„Ubiegłoroczne wybory prezydenckie w Polsce zostały sfałszowane, a prezydent Andrzej Duda nie zdobył połowy głosów” – powiedział białoruski dyktator Aleksandr Łukaszenka.Pochwalił też przywódcę opozycji totalnej - Donalda Tuska, mówiąc, że to "silny polityk", dzięki któremu obecna koalicja rządząca w Polsce poniesie straszliwą porażkę.
W rozmowie z dyrektorem generalnym rosyjskiej agencji informacyjnej Dmitrijem Kiselowem, Łukaszenka oskrażał: „Wiesz, jak Duda "zwyciężył"? Nie dostał 50 proc. głosów, oszukiwał”. Natomiast dopytywany, czy wybory prezydenckie w Polsce były sfałszowane, oznajmił: "Absolutnie".
„Niestety, to nie Łukaszenka, tylko kabotyn, którego opozycja zrobiła Marszałekiem Senatu RP (w wywiadzie dla duńskiego portalu, niedawno). Łukaszenka tylko powtarza za nim. Ktoś wie, czy i Trzaskowski nie podzielił się aby tą sensacją z Amerykanami?” – skomentował na gorąco w mediach społecznościowych wypowiedź białoruskiego dyktatora publicysta Rafał Ziemkiewicz.
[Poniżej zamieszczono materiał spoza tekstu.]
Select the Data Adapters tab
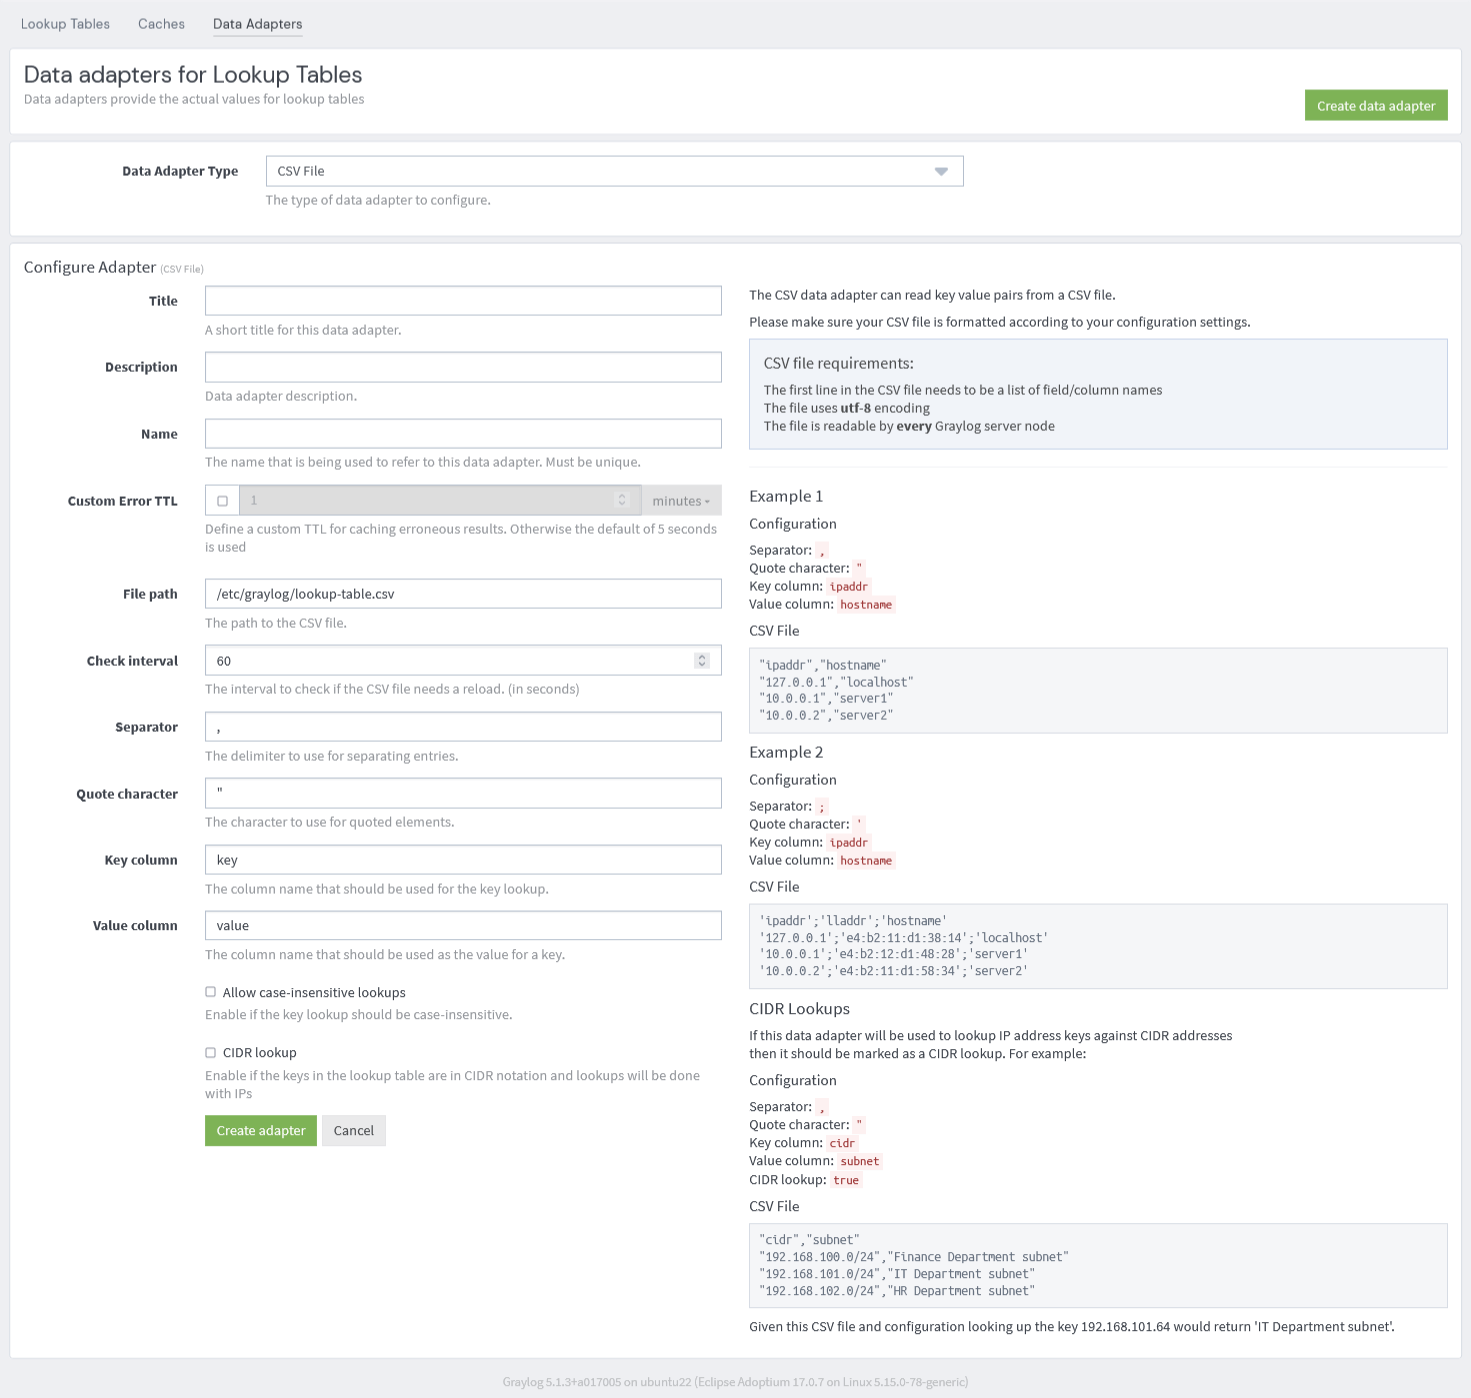 pyautogui.click(x=257, y=24)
Niestety, to nie Łukaszenka, tylko kabotyn, którego opozycja zrobiła Marszałekiem Senatu RP (w wywiadzie dla duńskiego portalu, niedawno). Łukaszenka tylko powtarza za nim. Ktoś wie, czy i Trzaskowski nie podzielił się aby tą sensacją z Amerykanami?https://t.co/PFBFuCkh43
— Rafał A. Ziemkiewicz (@R_A_Ziemkiewicz) December 3, 2021
„Polska jest pod większą kontrolą zewnętrzną niż Ukraina, tylko oni robią to po cichu. Większość polskiego społeczeństwa nie chce walki z Białorusią. Nigdy nie widzieli w nas nic złego. Dziś opamiętali się, przebudzili się i widzą, co się dzieje i kto jest za to winny” – cytuje dalej słowa dyktatora białoruska propagandowa agencja państwowa BiełTA.
Łukaszenka mówił też o ulicznych protestach opozycji totalnej w naszym kraju: "Amerykanie zahamowali protesty, obiecując opozycji zwycięstwo w następnych wyborach". Dodał też: „Tusk jest silnym politykiem. Przy jego udziale ci, którzy są obecnie u władzy, poniosą straszliwą porażkę”.